Approximately 5% of the world's GNP, is spent by developed and developing countries on environmentally damaging subsidies on inter alia, fossil fuels, electricity, agriculture, water and pesticides. Global reductions in these subsidies would result in economically and environmentally beneficial changes in favour of cleaner and more efficient industries and faster and greener growth. It would liberate financial resources in developed countries, which could enhance the possibility of transfers to the developing countries. It would also liberate resources in developing countries, which could be used to meet their sustainable development needs. By improving efficiency and raising productivity, it might expand a country's overall economic output and thereby provide a second source of increased revenue by enlarging the tax base. It would improve the environment not only for providing more resources for environmental protection, but also by reinforcing incentives for environmentally sound practices. Nevertheless, care should be taken to ensure that the changes in subsidies do not adversely affect the access of poor communities to basic amenities.
This strategy features in the framework of Agenda 21 as formulated at UNCED (Rio de Janeiro, 1992), now coordinated by the United Nations Commission on Sustainable Development and implemented through national and local authorities. Agenda 21 recommends removal or reduction of those subsidies which do not conform with sustainable development objectives.

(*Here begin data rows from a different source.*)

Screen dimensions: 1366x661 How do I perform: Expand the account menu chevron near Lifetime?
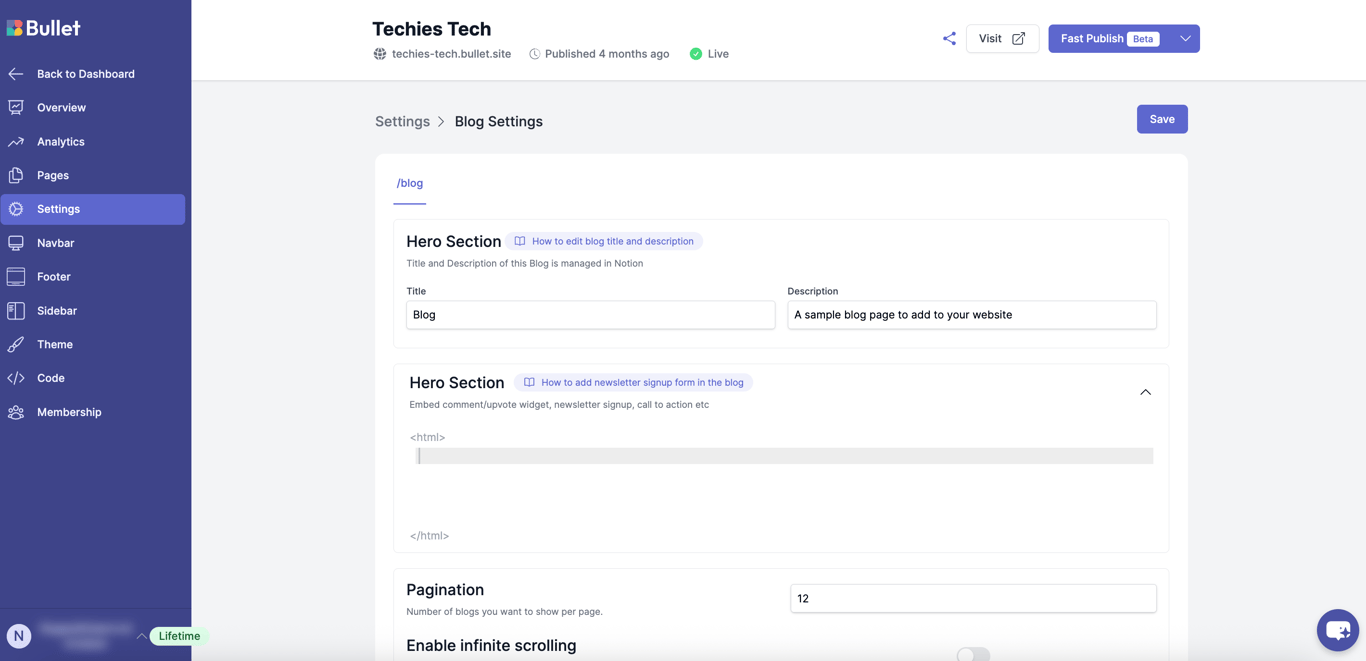[x=141, y=636]
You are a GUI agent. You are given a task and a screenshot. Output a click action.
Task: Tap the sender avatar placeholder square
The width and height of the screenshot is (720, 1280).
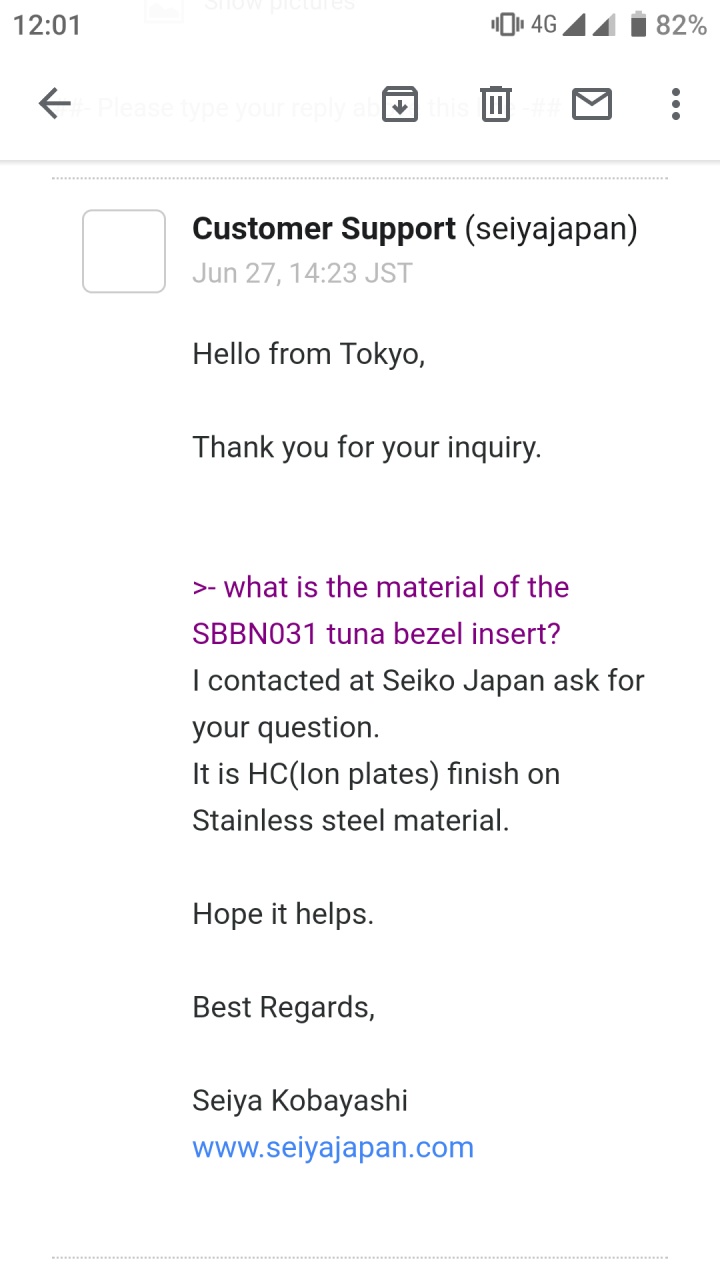(x=124, y=251)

Recognition of the environmental cost of certain subsidies will provide a powerful additional reason for removing them. Frequently, the same goals can be met in cheaper ways. It was estimated that in Poland removing energy subsidies would by itself reduce emissions of particulates and sulphur oxides by more than 30% between 1989 and 1995. In Indonesia, pesticide subsidies were more than 80% of the retail price in 1985 but had been eliminated entirely by late 1988. This step reduced excessive pesticide use (in favour of a successful integrated pest management programme) and generated budgetary savings of more than US$ 120 million annually. In Brazil, discontinuing the fiscal and credit incentives extended to ranching has saved about US$ 300 million annually while easing (although not eliminating) pressures for deforestation. In the 1990s, China cut subsidies for fossil fuel consumption from $26 billion to $11 billion a year. The U.K. cut subsidies for coal production coal by 91 % in the first half of the 1990s. An example of using green taxes effectively, Germany used taxes to cut the production of toxic wastes by 15 percent in three years. Australia, Denmark and the USA used taxes on CFCs to help phase out these chemical.